He added that ocean temperatures in parts of the western Pacific were already more than half a degree warmer before the wind burst than they were before the 1997 event. Roundy argued that this year's event is about 50% stronger in terms of wind stress than the corresponding event in 1997.

"The strength of the impact on the ocean goes with the square of the wind speed," he explained. "The bigger the wind, the bigger the punch."

What Could It Mean for the World?

Because El Niño influences weather systems far beyond the Pacific Ocean, its impacts can be felt across multiple continents. "Usually, countries nearer to the Pacific bear the brunt of strong El Niño events," O'Connor said.

Australia and parts of eastern South America could face heightened drought and wildfire risks, while western South America may experience increased flooding. "Rainfall patterns can be affected in places like South Asia and East Africa, causing havoc with agricultural systems," O'Connor said.

The UN and World Food Programme warned this month that a strong El Niño pattern could threaten harvests, livestock, water supplies and food production across Africa, Asia, the Pacific and Latin America and the Caribbean. The agencies said that without early action, millions more people could face worsening food insecurity and the loss of their livelihoods.

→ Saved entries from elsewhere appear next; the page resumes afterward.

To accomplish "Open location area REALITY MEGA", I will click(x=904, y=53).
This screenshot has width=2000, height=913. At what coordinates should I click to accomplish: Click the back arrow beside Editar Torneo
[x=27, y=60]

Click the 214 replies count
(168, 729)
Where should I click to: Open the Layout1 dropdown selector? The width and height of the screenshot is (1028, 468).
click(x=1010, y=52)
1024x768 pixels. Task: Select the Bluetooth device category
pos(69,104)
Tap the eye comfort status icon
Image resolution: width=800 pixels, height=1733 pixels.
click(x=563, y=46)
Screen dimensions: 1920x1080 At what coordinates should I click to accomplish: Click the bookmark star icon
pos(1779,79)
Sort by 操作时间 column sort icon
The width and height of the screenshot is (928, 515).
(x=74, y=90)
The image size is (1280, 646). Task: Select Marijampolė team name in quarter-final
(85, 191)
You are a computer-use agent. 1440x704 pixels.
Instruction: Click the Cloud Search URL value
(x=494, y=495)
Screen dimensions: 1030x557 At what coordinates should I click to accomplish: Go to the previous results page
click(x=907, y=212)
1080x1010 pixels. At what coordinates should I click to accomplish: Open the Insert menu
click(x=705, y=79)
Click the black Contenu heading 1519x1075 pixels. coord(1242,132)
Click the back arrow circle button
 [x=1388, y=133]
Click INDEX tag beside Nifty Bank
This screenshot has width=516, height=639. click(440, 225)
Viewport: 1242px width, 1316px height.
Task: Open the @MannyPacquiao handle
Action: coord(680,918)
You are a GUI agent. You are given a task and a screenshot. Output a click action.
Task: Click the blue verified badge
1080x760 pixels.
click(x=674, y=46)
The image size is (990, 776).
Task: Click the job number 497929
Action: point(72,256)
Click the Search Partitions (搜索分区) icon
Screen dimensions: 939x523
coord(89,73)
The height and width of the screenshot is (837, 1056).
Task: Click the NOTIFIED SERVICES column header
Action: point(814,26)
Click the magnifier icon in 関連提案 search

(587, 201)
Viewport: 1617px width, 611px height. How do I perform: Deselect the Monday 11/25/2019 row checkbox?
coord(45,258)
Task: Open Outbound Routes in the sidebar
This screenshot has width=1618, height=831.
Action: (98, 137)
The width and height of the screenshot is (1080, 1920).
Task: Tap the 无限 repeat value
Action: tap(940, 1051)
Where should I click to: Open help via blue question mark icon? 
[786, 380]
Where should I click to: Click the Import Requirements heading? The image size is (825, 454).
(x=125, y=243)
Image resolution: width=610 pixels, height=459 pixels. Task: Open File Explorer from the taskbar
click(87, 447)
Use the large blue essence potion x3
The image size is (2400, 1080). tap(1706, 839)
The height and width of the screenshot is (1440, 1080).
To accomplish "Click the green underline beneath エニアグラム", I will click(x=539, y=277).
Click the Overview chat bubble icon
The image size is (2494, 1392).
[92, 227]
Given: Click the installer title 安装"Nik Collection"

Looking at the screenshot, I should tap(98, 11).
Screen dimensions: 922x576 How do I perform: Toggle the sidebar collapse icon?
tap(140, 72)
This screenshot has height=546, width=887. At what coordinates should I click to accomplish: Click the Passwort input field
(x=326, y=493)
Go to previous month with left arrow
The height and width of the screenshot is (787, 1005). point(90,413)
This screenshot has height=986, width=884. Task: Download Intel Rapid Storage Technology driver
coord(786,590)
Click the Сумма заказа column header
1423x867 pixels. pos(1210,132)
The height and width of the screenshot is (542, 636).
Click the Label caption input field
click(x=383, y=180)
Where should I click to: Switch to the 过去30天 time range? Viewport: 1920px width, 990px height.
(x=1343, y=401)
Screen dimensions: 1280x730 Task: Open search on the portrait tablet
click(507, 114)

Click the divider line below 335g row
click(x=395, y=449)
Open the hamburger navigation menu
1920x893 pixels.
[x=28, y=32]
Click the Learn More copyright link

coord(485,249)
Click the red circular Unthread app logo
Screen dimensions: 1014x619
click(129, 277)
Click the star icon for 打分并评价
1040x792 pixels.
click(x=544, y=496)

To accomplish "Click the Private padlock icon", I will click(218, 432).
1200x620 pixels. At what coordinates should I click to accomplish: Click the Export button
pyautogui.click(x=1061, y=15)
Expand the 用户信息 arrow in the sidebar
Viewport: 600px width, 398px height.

But experts note that El Niño's impacts are not universally negative. In some regions, increased rainfall can replenish reservoirs and groundwater supplies, providing benefits that last beyond the event itself.

Roundy also noted that major El Niño events can alter the way heat is stored and released by the oceans. He pointed to the aftermath of the 1997-1998 event. After large amounts of heat were released from the Pacific Ocean, global temperature increases subsequently slowed relative to the long-term trend for as many as 15 years.

"Some people call that the hiatus," he said. "Global warming didn't actually stop because CO2 was still acting to warm the climate, but the ocean lost so much heat that the sea surface was colder."

He said this pattern is likely to occur again in the event of a powerful El Niño. "We may still be warming, but we'll be warming at a lower rate, because the ocean is colder and will be uptaking some of the heat that would have otherwise made the atmosphere warmer," Roundy added.

For now, experts say the key message is not panic but preparation. Whether the event ultimately earns labels such as "Godzilla" remains uncertain, Roundy said. What is becoming increasingly clear, however, is that El Niño conditions are already taking shape.

"The warm water is already arriving," he said. "This is why confidence has gone so high -- because it's already El Niño."